= Im Krapfenwald'l =

Polka by Johann Strauss II

 Im Krapfenwald'l (In Krapfen's Woods), Op. 336, is a polka by Johann Strauss II written in 1869 and was originally titled 'Im Pawlowsk Walde' (In the Pavlovsk Woods) when first performed in Pavlovsk on 6 September (= 25 August Russian calendar) 1869. Reportedly, several encores of the piece were called for and Strauss felt moved to retitled the piece to suit his audience back in native Vienna.

The new title 'Im Krapfenwald'l' alludes to the popular Krapfenwald area of the Wienerwald located in the scenic village of Grinzing and the heights of Cobenzl and Kahlenberg.
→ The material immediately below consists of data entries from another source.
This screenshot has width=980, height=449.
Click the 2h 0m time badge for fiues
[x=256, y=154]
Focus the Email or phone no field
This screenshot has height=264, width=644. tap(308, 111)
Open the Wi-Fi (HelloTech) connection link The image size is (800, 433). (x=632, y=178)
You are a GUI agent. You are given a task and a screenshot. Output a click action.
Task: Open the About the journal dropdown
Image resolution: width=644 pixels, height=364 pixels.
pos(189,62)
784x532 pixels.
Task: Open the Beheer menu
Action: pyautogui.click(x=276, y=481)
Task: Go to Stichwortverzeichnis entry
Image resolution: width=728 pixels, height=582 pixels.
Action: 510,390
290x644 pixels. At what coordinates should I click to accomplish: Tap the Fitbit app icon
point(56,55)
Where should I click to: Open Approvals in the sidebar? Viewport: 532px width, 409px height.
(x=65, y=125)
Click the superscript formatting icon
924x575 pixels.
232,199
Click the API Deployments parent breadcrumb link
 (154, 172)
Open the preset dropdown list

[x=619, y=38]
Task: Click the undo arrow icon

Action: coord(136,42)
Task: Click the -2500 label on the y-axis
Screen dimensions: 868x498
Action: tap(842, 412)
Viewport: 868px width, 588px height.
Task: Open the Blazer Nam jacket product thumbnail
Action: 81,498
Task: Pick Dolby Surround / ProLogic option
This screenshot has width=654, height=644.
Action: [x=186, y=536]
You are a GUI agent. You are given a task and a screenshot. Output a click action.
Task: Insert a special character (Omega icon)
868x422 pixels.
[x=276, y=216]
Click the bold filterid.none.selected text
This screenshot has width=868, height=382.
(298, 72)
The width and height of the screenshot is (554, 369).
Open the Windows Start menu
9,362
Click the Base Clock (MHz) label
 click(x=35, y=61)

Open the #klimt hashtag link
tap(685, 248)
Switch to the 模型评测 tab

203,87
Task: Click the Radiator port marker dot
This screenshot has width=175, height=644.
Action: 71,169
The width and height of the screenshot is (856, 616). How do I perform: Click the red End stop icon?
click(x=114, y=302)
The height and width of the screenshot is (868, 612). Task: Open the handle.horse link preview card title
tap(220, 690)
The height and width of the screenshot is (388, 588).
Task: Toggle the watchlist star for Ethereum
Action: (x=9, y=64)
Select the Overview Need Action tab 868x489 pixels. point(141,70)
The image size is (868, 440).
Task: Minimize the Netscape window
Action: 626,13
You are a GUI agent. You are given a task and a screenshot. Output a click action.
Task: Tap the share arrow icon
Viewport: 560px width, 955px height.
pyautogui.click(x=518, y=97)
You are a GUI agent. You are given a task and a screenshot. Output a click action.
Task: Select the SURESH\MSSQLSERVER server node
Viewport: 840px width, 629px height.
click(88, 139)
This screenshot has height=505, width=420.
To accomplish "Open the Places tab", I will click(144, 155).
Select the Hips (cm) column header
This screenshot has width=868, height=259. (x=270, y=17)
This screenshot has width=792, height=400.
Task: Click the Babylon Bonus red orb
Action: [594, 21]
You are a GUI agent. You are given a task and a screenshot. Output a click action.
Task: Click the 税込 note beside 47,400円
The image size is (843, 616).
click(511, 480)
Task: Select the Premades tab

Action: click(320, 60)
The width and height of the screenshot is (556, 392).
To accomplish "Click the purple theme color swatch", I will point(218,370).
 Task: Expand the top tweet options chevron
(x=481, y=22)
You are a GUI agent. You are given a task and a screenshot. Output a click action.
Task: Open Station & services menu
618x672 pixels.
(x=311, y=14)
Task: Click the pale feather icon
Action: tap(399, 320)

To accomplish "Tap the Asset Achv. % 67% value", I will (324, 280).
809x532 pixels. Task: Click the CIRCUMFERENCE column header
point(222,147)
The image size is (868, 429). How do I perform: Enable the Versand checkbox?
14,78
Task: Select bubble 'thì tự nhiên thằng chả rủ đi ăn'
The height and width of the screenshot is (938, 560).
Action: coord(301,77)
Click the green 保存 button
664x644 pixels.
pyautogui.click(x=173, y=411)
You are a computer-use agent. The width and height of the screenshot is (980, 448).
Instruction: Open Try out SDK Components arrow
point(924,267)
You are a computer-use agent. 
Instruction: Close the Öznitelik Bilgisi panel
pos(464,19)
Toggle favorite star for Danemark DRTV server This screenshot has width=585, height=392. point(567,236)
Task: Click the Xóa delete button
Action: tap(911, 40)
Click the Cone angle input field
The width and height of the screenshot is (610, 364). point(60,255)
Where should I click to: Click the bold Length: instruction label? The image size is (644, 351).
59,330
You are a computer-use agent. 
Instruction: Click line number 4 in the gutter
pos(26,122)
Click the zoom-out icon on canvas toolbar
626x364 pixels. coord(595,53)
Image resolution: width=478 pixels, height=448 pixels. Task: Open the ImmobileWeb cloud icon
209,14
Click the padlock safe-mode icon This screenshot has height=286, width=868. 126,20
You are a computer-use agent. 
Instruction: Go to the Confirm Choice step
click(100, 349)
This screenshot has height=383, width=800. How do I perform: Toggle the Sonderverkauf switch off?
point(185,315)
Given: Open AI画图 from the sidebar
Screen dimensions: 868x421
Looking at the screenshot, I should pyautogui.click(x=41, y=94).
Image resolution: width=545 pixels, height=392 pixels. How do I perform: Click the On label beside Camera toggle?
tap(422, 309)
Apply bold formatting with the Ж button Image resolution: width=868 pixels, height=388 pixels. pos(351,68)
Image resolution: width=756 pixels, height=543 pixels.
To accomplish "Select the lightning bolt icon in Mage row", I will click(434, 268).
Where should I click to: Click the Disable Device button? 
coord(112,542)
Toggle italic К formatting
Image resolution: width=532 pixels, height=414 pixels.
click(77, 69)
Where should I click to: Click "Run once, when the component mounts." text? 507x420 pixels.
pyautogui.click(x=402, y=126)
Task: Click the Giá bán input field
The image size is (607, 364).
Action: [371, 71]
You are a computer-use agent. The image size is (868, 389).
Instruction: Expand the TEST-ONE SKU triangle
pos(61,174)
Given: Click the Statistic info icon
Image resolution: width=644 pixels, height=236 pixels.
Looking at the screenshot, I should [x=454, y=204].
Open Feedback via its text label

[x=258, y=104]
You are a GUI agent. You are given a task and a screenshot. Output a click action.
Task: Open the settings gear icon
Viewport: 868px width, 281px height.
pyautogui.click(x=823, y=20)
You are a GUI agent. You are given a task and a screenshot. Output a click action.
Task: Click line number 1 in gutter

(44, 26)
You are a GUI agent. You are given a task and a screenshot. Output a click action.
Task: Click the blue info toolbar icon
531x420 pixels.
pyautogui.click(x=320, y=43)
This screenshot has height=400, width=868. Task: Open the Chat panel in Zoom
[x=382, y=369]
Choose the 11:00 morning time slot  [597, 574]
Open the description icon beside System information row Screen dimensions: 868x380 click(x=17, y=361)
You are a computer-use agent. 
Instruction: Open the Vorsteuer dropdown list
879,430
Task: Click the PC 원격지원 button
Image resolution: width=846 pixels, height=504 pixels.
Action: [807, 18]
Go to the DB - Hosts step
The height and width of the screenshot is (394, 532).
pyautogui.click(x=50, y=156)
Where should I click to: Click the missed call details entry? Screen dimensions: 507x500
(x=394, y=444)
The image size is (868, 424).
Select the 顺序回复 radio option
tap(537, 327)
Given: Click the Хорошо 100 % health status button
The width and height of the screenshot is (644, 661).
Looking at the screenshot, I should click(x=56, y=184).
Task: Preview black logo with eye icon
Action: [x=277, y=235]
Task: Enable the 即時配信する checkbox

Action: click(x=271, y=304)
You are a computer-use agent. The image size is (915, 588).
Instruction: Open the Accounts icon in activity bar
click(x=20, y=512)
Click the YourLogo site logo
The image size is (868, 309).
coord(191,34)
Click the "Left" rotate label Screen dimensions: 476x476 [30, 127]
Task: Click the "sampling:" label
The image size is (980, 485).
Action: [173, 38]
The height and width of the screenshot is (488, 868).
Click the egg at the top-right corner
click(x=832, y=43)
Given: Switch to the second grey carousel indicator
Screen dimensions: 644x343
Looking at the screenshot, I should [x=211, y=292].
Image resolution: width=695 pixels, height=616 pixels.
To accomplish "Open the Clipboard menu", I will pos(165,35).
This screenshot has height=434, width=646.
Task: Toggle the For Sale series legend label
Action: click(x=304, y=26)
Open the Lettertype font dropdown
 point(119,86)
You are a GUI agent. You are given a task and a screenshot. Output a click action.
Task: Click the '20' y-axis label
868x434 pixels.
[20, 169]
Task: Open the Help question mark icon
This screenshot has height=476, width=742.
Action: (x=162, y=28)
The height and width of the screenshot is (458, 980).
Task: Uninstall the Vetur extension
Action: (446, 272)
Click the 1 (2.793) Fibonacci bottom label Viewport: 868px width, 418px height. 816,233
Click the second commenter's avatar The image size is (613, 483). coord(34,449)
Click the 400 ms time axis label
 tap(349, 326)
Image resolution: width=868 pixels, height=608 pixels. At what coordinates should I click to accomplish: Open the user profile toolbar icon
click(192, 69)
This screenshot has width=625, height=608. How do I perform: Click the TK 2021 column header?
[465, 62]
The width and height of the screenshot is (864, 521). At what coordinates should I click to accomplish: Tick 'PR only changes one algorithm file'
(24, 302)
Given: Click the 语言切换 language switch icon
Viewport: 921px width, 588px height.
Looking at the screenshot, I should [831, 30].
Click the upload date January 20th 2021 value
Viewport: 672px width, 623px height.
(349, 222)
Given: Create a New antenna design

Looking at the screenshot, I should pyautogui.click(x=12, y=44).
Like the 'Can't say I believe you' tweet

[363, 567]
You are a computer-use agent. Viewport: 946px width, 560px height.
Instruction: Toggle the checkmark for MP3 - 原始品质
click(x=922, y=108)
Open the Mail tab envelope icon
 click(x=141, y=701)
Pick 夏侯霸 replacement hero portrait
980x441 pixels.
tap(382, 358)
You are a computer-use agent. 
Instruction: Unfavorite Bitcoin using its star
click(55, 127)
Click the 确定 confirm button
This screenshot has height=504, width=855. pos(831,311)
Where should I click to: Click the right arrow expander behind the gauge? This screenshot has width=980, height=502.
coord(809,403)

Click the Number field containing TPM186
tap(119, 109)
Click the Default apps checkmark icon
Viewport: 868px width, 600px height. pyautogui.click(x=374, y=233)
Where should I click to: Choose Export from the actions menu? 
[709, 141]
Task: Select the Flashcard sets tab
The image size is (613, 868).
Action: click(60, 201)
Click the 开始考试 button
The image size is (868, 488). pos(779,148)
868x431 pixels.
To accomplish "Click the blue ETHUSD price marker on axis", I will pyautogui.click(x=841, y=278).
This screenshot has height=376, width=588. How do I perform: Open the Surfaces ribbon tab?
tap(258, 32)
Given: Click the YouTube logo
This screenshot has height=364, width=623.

The piece may also refer to the owner of the local tavern 'Krapfenwaldel', Franz Josef Krapf who opened his establishment at the same area. Eduard Strauss, who was responsible for performing many of his elder brother's works dating from his Russian tour first performed the work in Vienna at the Vienna Volksgarten on 24 June 1870 where it enjoyed greater admiration.

The work which hints strongly at the Viennese Woods backdrop calls for bird whistles which adorn the polka. Strauss has the last laugh when he calls for one of these birdsong in the closing moments of this cheerful work before a rushed ending with percussions and a flourish.